%%
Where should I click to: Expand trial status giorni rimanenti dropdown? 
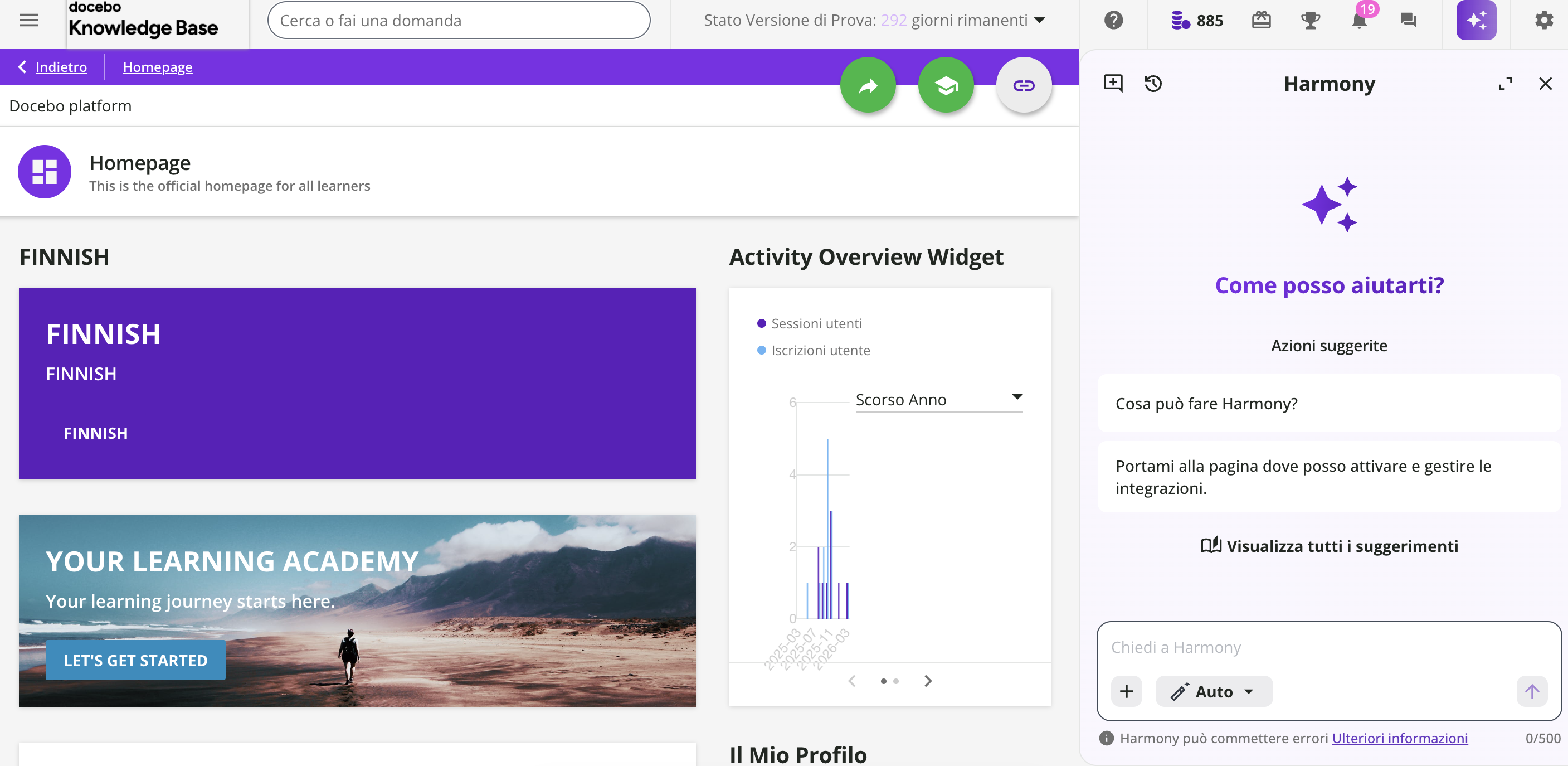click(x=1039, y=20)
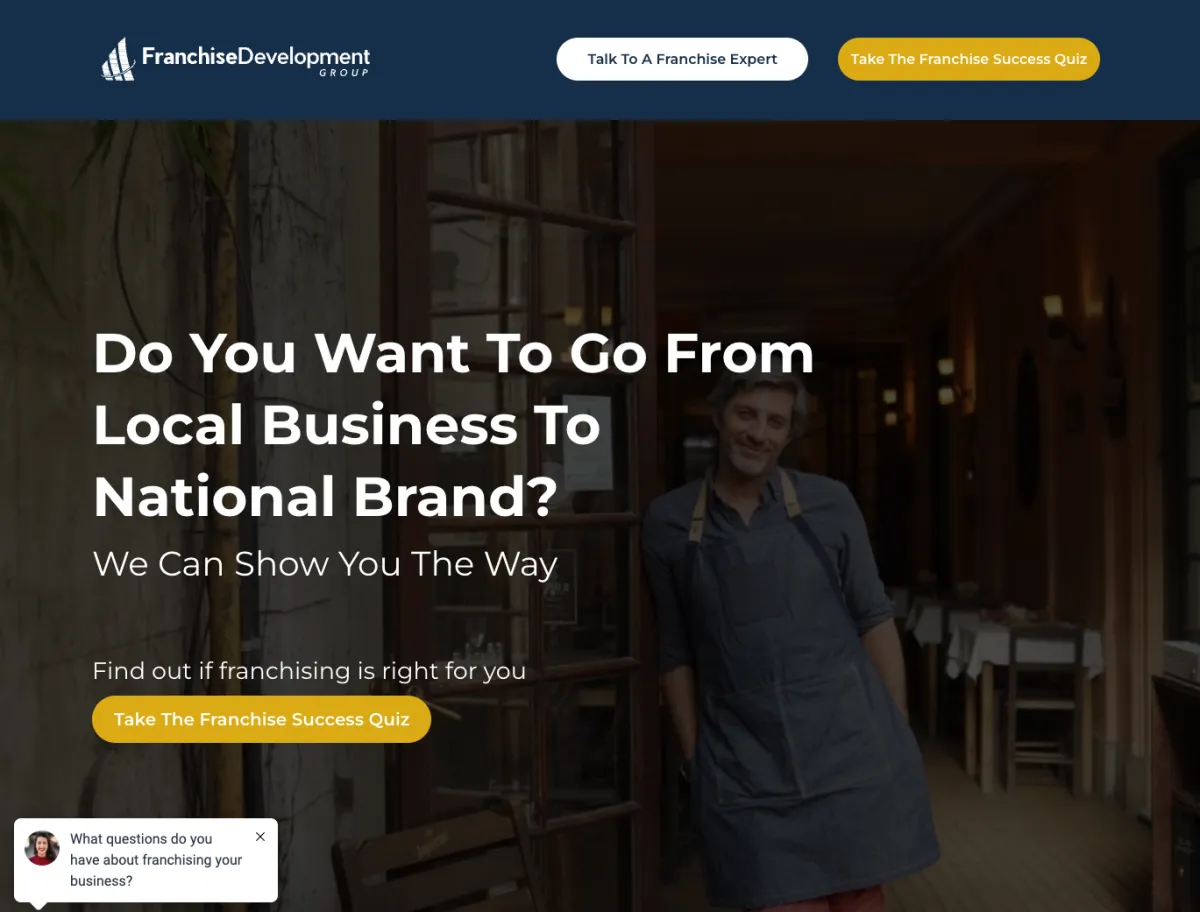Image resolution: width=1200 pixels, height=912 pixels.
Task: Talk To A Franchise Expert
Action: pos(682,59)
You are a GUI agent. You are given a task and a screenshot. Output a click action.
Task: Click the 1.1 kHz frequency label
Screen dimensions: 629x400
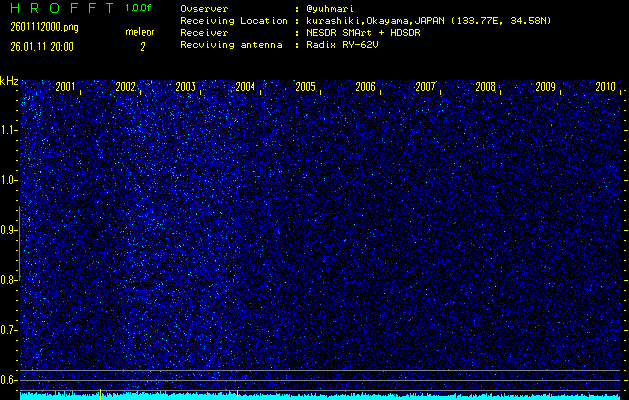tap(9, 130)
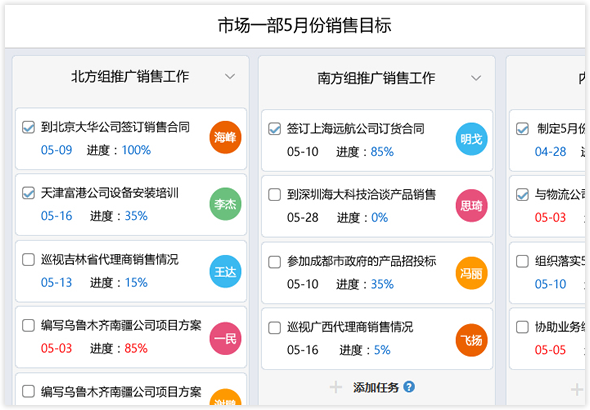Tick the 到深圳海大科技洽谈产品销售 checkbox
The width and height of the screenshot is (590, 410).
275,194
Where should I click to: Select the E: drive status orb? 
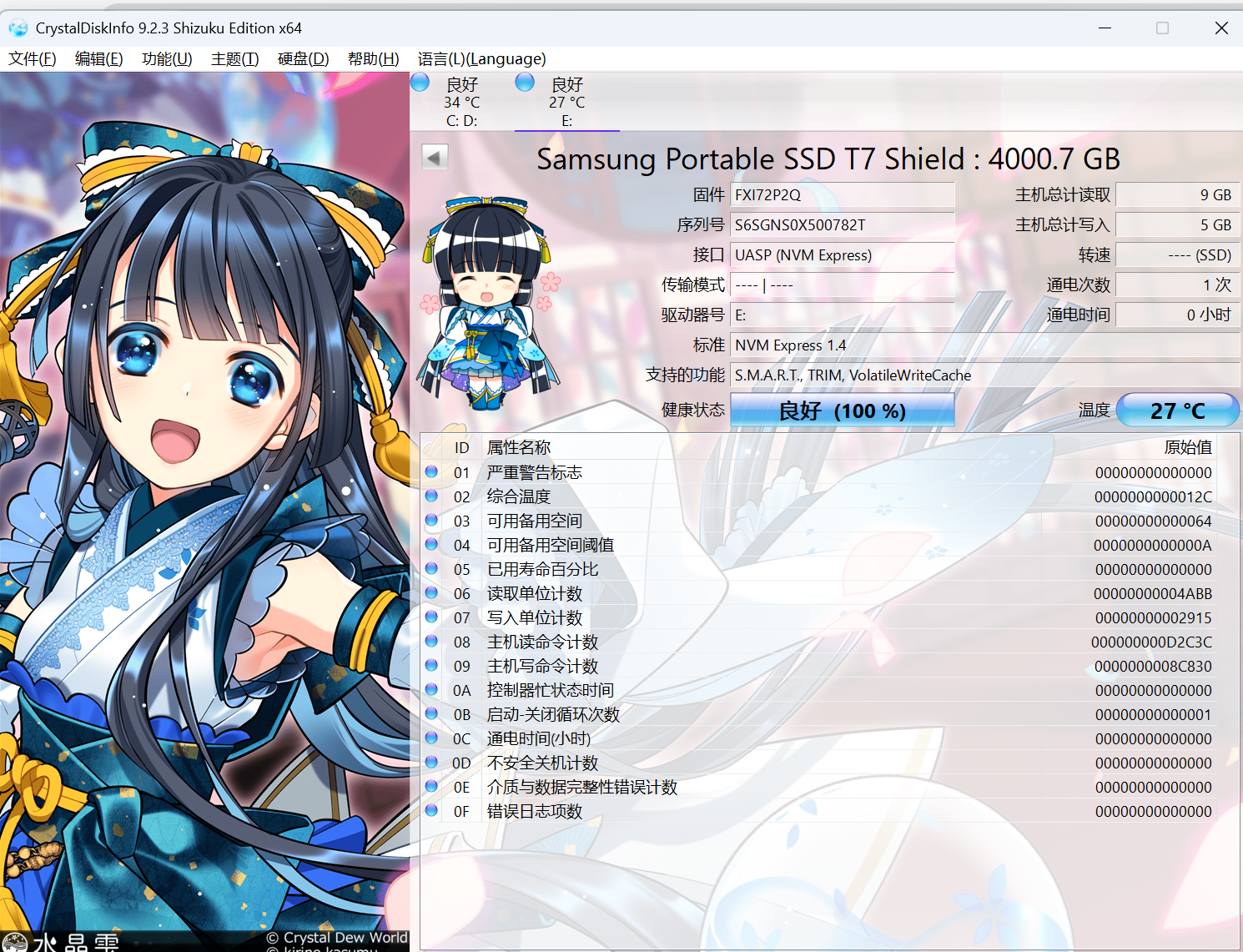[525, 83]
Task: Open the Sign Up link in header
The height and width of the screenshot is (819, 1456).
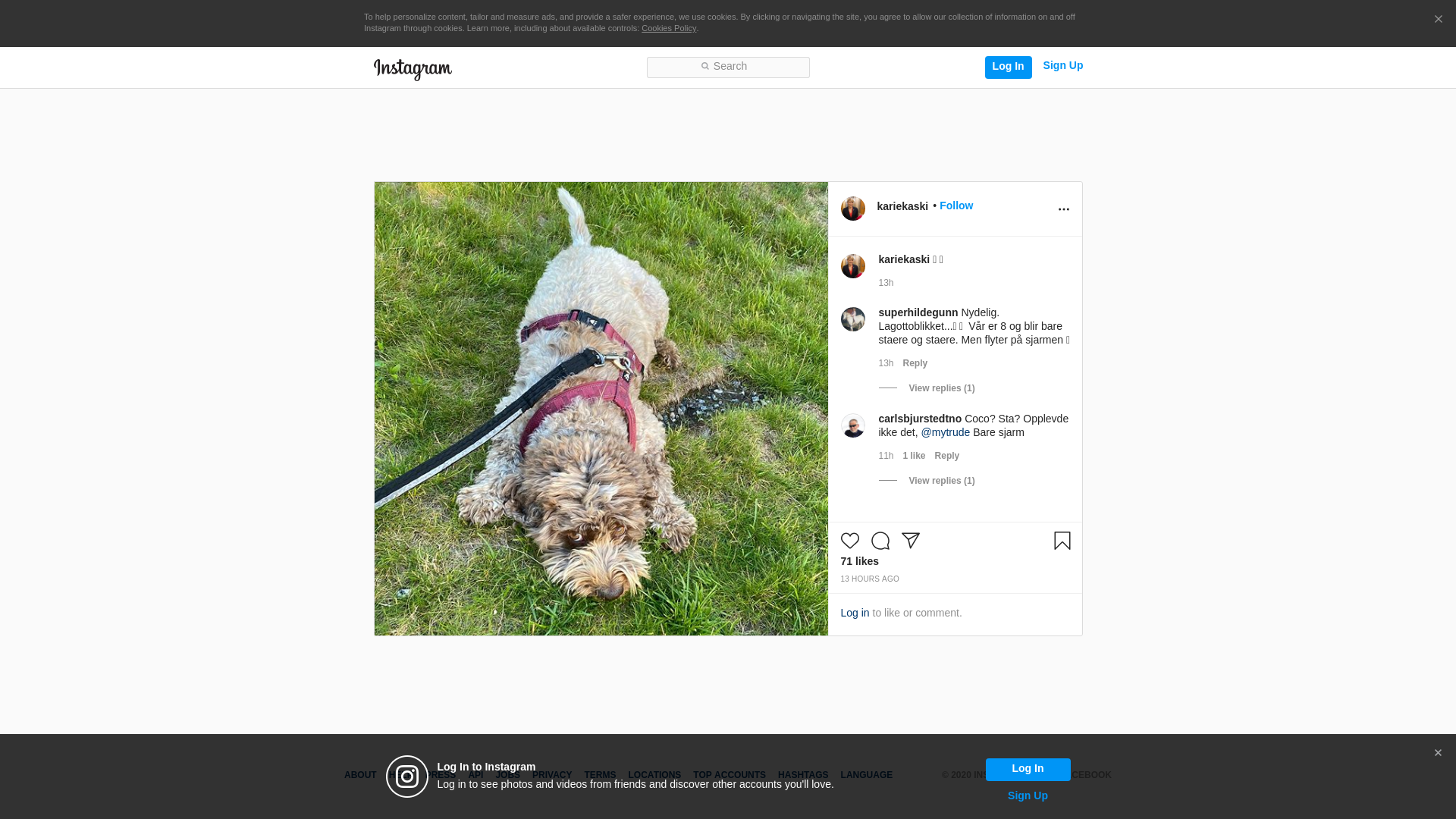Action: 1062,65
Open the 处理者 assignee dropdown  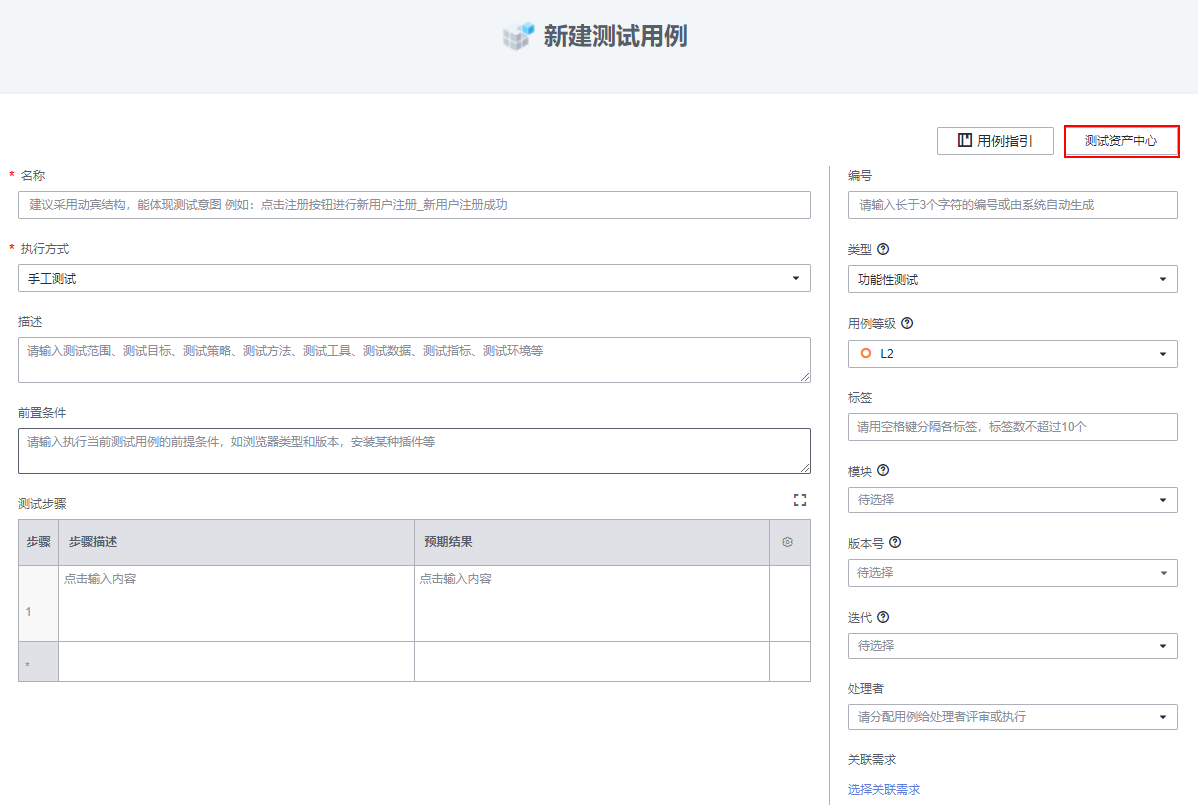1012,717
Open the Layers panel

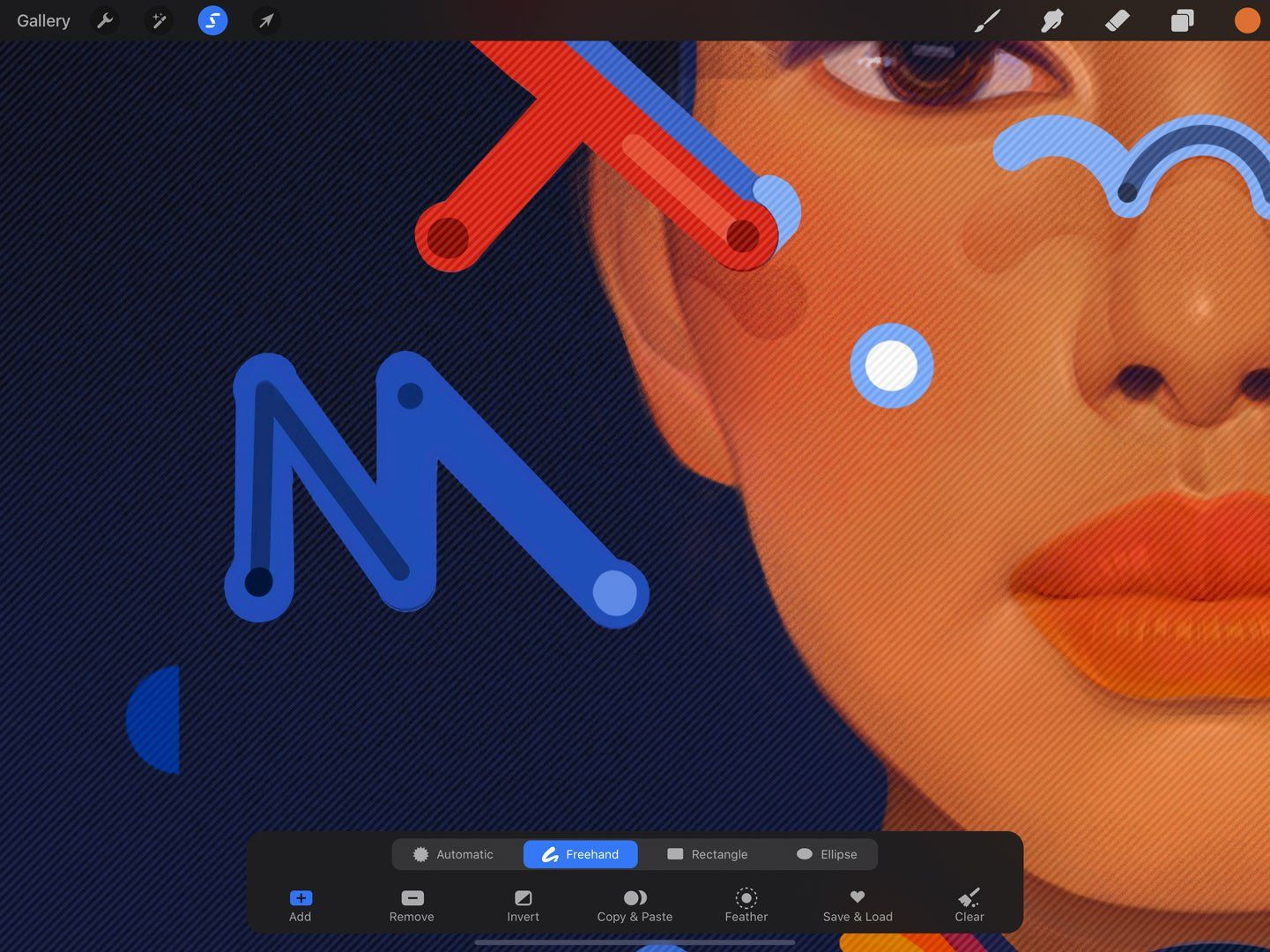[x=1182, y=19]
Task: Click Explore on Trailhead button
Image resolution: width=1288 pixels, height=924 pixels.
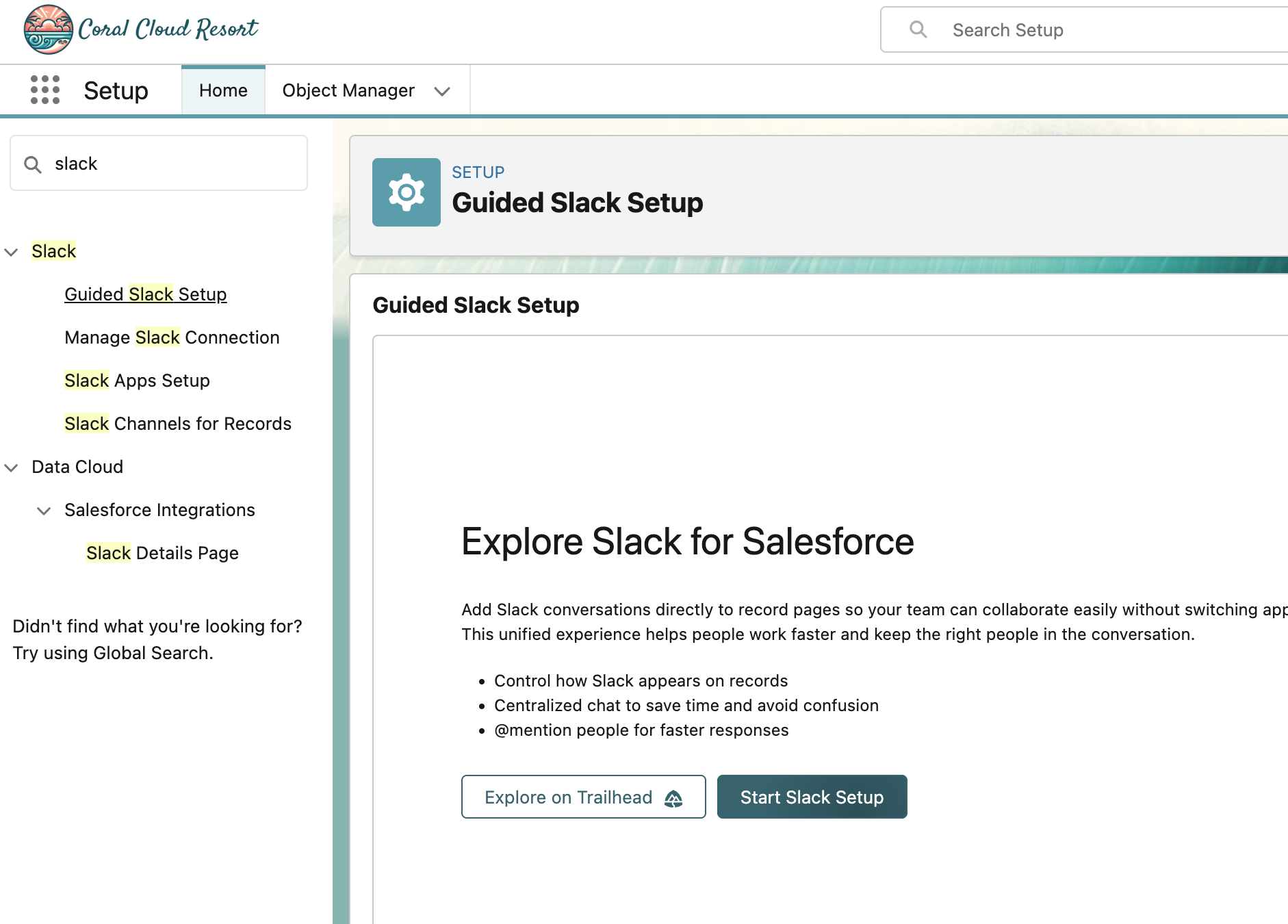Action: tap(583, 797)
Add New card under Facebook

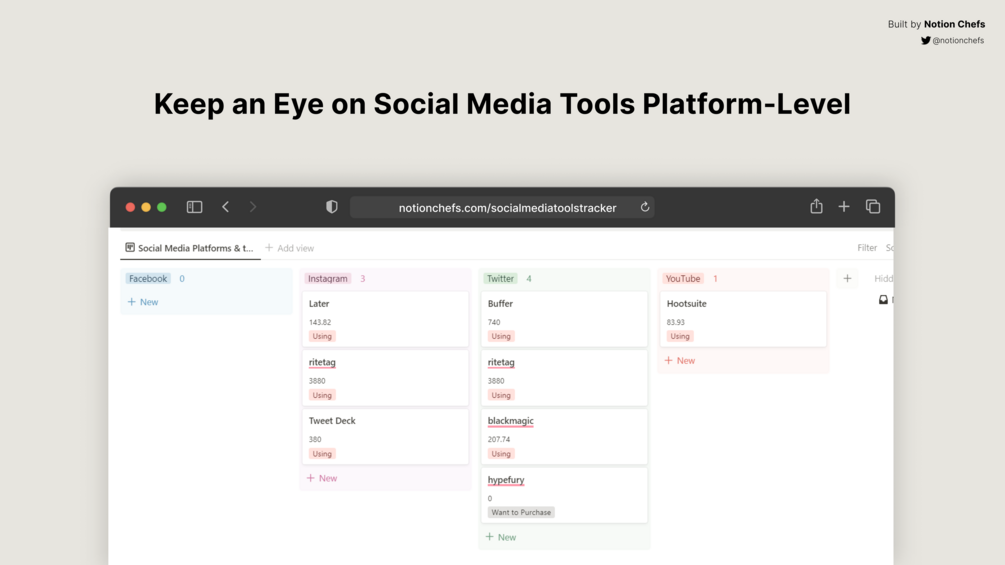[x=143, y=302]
%%
Turn the stretch of the data from the line containing "Open the Layers panel" through the end into a JSON list of strings, one string per line, skipping blank lines and leaving out the pictures.

» **Solution**:
[
  "Open the Layers panel",
  "[x=1182, y=19]",
  "Task: Click Explore on Trailhead button",
  "Image resolution: width=1288 pixels, height=924 pixels.",
  "Action: tap(583, 797)",
  "Add New card under Facebook",
  "[x=143, y=302]"
]